→ Aim of the exercise: Return every line of the data that contains the string "will".

Dataset entries section start

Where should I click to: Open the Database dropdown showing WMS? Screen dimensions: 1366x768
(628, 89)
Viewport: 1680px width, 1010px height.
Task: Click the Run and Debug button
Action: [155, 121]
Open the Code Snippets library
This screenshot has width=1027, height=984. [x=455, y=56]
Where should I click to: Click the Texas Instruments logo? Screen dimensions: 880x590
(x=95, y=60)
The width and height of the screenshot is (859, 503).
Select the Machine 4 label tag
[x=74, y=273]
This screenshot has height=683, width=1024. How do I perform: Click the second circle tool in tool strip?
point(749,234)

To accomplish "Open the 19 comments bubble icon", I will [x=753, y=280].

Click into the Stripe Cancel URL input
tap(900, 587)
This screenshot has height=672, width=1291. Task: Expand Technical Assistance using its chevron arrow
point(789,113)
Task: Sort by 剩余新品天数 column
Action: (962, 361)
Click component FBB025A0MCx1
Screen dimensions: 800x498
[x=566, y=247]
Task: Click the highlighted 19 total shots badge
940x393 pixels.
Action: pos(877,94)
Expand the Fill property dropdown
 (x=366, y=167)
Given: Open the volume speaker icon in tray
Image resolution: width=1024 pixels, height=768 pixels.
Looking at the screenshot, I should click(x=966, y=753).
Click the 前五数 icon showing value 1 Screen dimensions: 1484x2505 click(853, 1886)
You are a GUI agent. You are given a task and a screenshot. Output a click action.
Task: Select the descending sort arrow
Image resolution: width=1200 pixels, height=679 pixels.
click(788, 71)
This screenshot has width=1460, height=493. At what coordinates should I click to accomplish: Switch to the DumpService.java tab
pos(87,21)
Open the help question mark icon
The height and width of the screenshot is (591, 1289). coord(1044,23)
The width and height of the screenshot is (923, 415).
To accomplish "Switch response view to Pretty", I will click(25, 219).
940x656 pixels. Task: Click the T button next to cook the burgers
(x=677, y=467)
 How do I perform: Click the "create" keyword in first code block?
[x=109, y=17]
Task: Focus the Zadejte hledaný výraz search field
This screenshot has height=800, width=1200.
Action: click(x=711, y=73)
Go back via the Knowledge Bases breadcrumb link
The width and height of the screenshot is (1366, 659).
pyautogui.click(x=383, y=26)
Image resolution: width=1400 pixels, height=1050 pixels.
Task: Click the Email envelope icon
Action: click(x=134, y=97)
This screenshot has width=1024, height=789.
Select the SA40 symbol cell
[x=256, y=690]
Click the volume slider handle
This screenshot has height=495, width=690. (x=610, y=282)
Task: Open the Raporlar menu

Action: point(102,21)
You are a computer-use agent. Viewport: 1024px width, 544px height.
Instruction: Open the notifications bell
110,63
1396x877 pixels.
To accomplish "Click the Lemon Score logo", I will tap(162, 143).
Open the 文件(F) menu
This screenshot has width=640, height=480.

Dataset entries section end

→ Output for this exercise:
To accomplish "Open the 19 comments bubble icon", I will [x=753, y=280].
To accomplish "Switch response view to Pretty", I will click(25, 219).
To accomplish "Click the Lemon Score logo", I will tap(162, 143).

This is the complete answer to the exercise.